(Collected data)
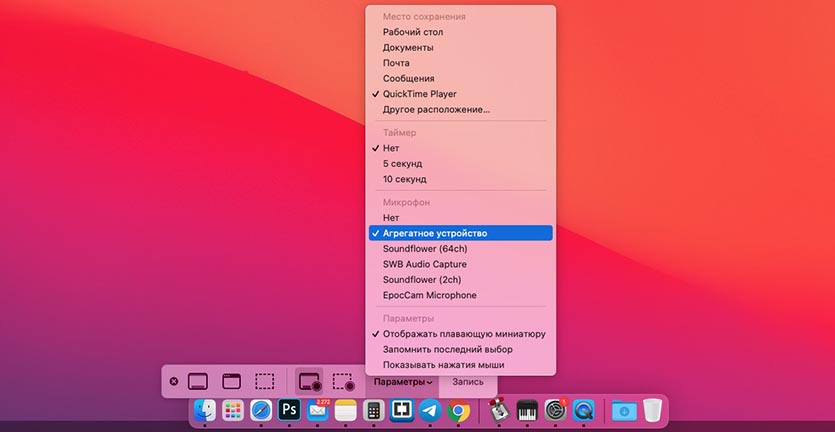The width and height of the screenshot is (835, 432).
Task: Click the 'Запись' button
Action: pos(467,381)
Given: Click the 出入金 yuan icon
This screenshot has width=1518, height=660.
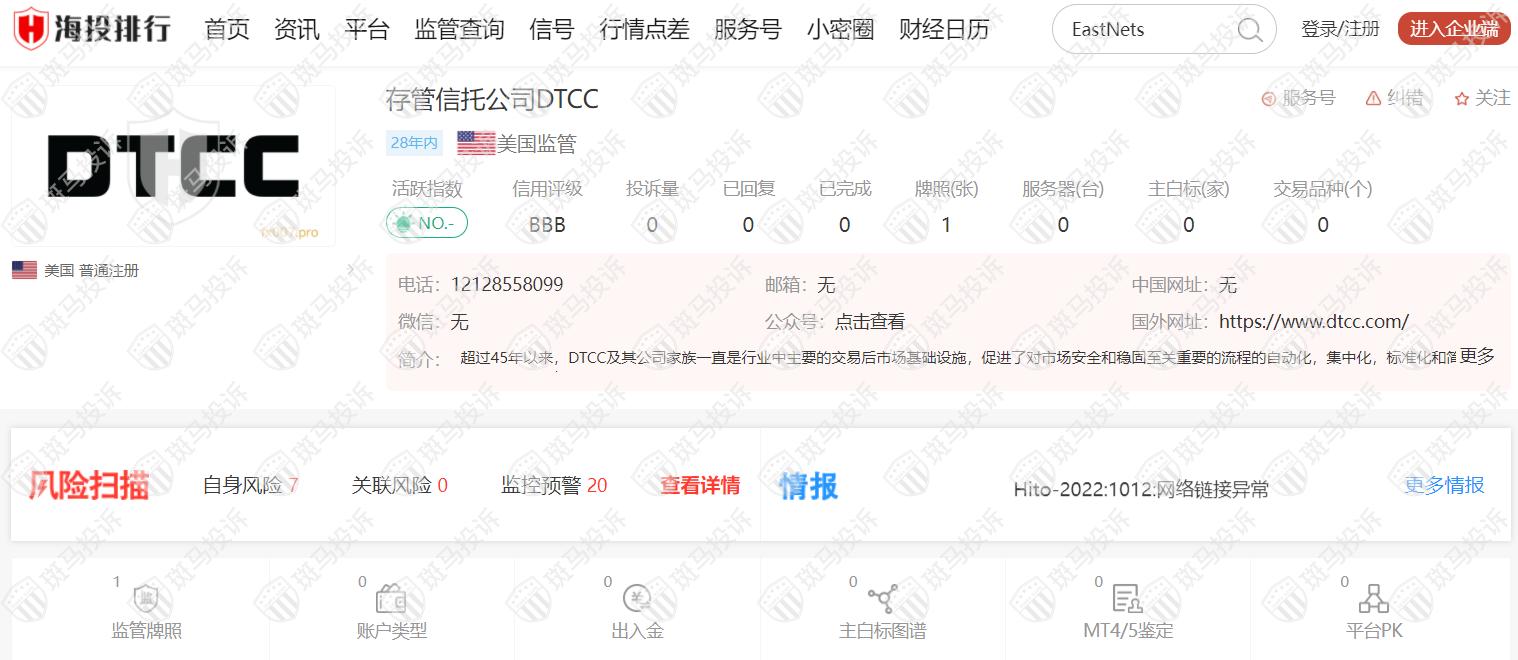Looking at the screenshot, I should [637, 599].
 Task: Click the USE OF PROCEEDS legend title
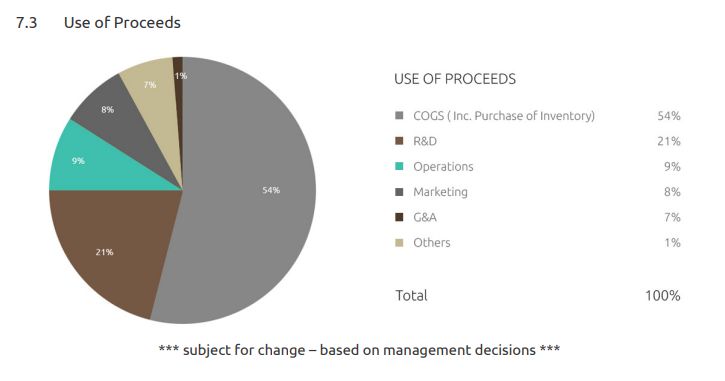tap(455, 79)
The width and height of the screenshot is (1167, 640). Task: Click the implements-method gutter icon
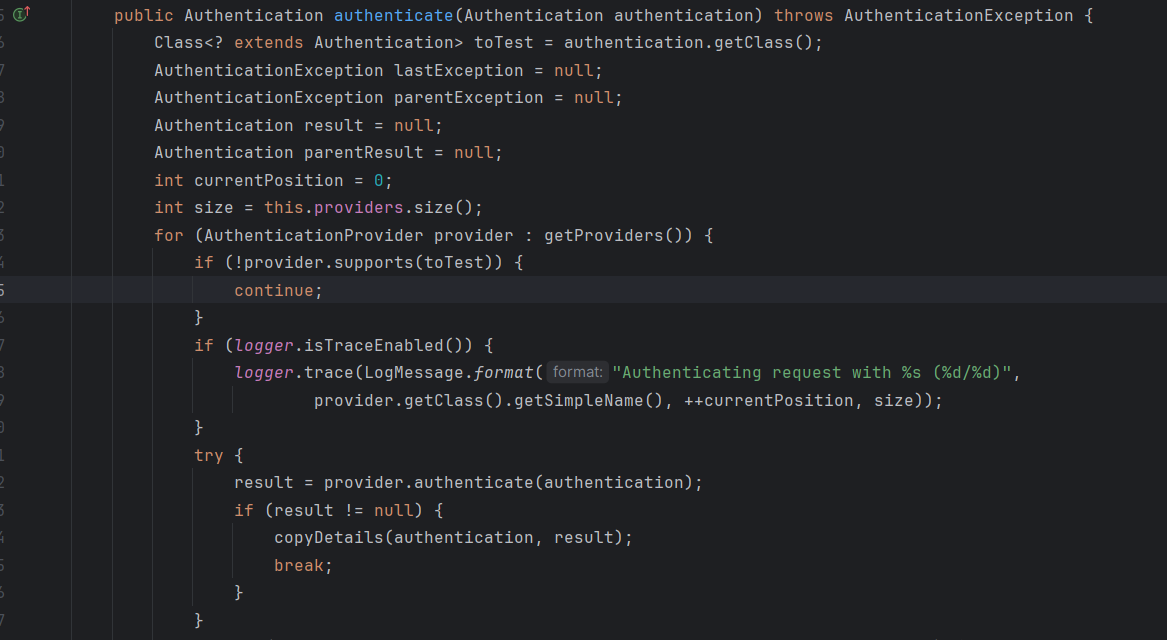18,14
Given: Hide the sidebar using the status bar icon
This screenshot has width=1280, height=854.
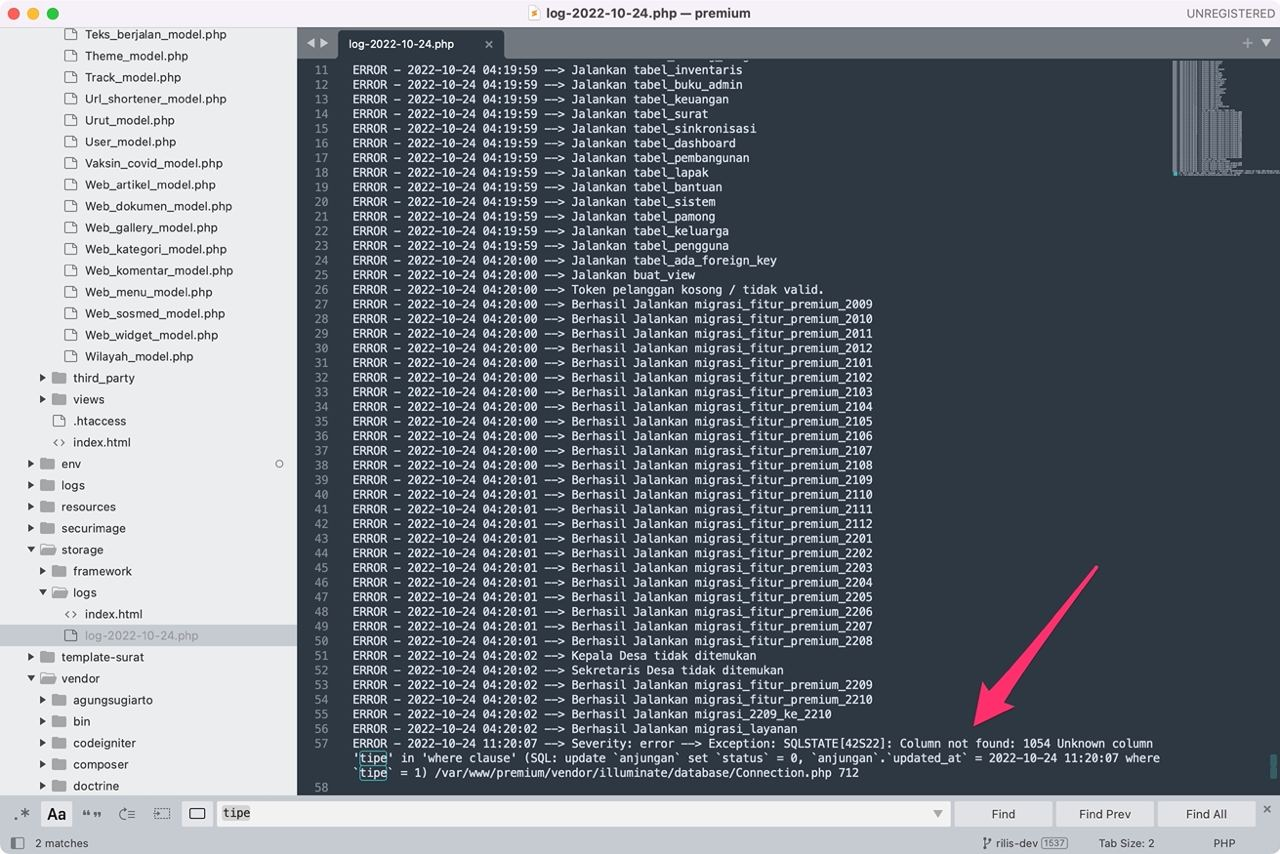Looking at the screenshot, I should (x=17, y=843).
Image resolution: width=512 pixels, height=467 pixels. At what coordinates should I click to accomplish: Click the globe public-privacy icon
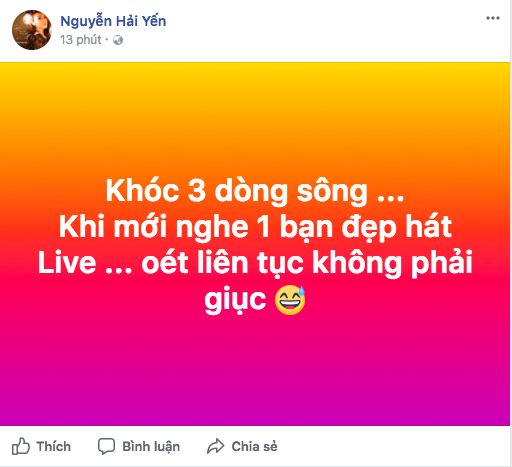[118, 40]
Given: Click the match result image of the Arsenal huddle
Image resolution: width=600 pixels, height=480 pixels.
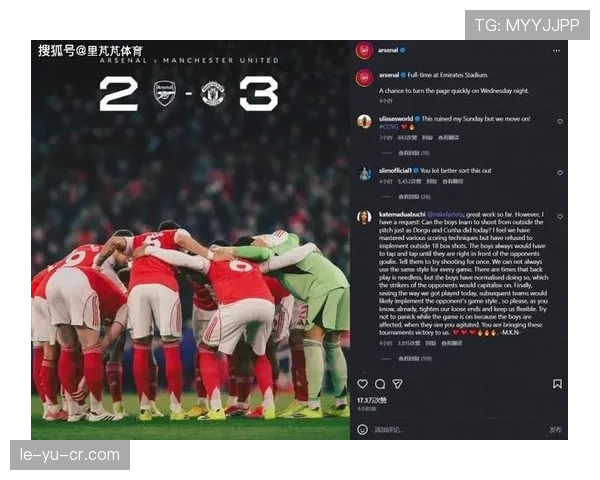Looking at the screenshot, I should click(191, 240).
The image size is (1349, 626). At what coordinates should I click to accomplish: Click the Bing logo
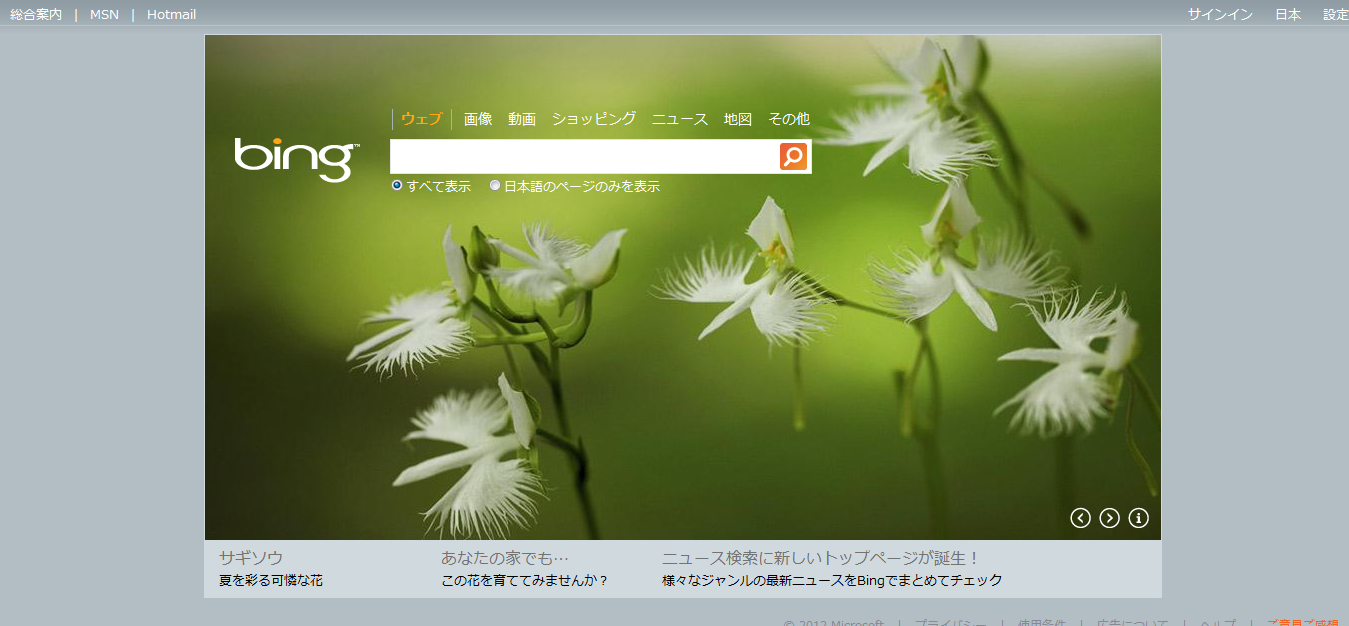(x=296, y=158)
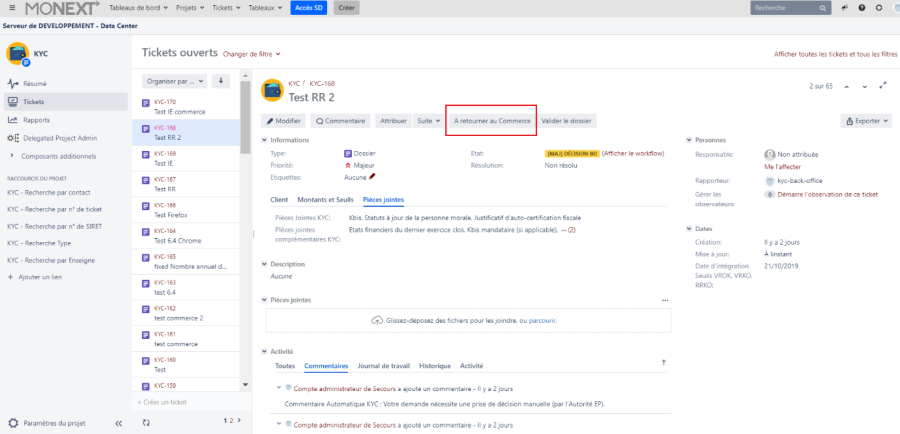The image size is (900, 434).
Task: Open the Exporter dropdown
Action: coord(866,120)
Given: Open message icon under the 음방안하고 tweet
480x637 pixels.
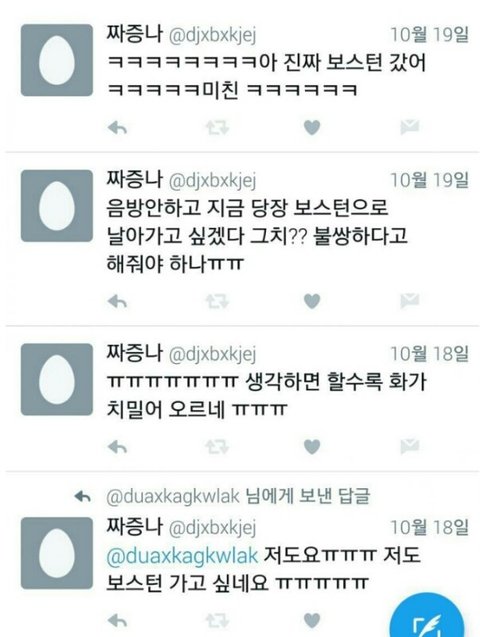Looking at the screenshot, I should coord(409,301).
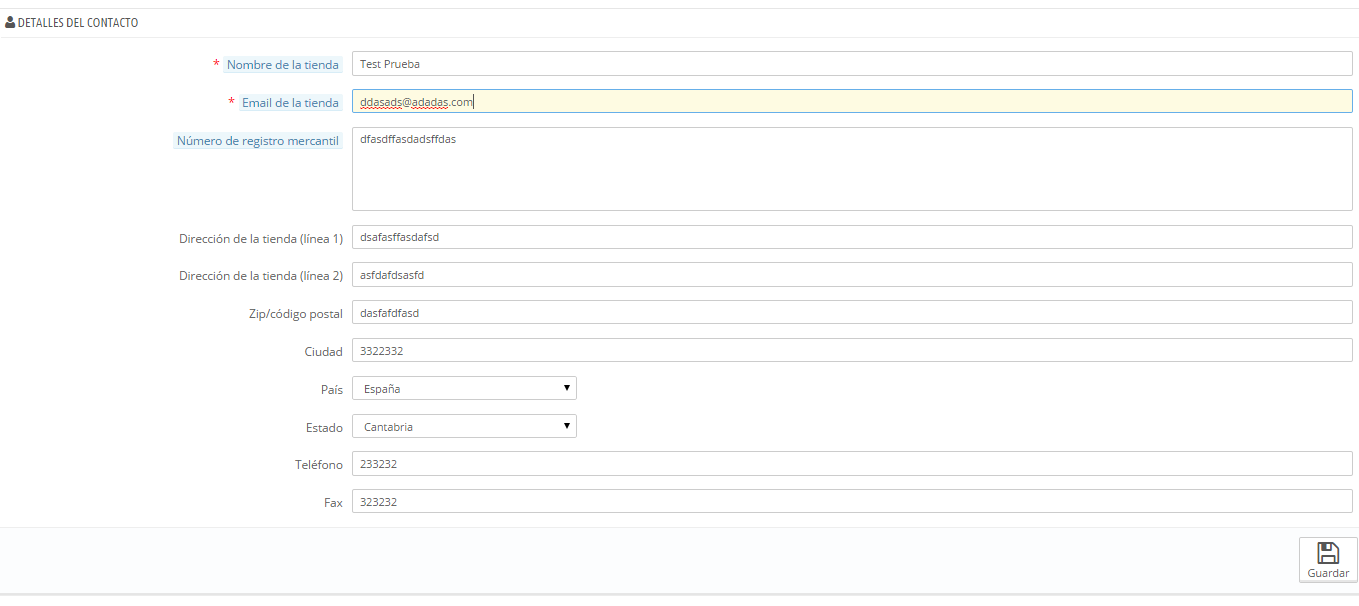Click into the Teléfono input field

pyautogui.click(x=852, y=464)

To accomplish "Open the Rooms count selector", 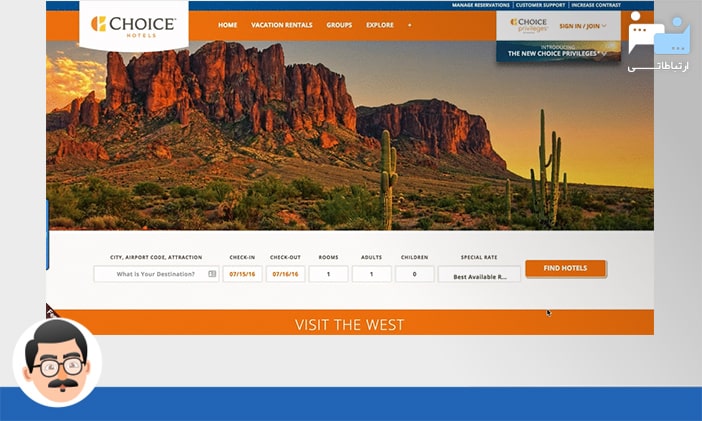I will point(328,274).
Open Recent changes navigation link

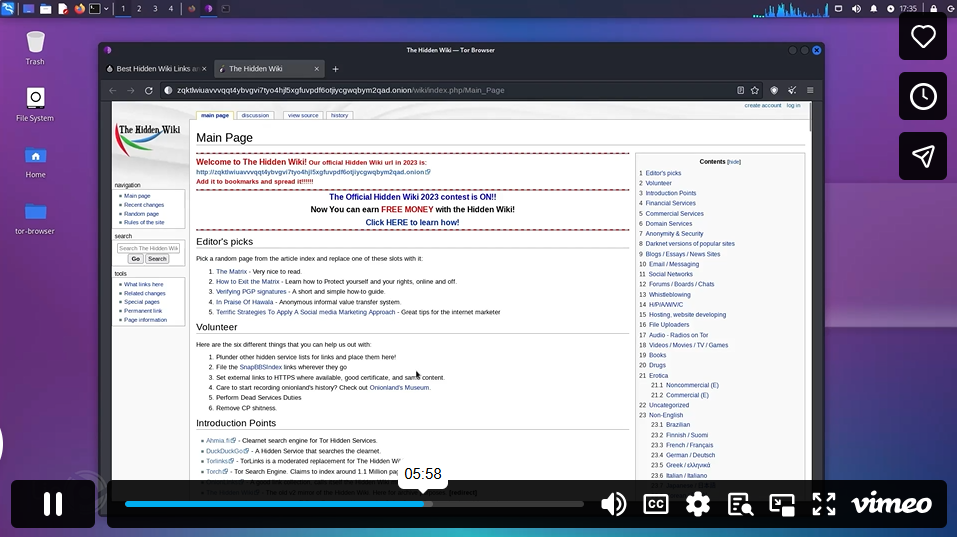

What this task involves ▸
Only lines containing the word "Given" should appear in the answer, and every such line from the records above must be there.

Completed task ▸
Given: Click the 出入金 yuan icon
Given: Hide the sidebar using the status bar icon
Given: Click the match result image of the Arsenal huddle
Given: Open message icon under the 음방안하고 tweet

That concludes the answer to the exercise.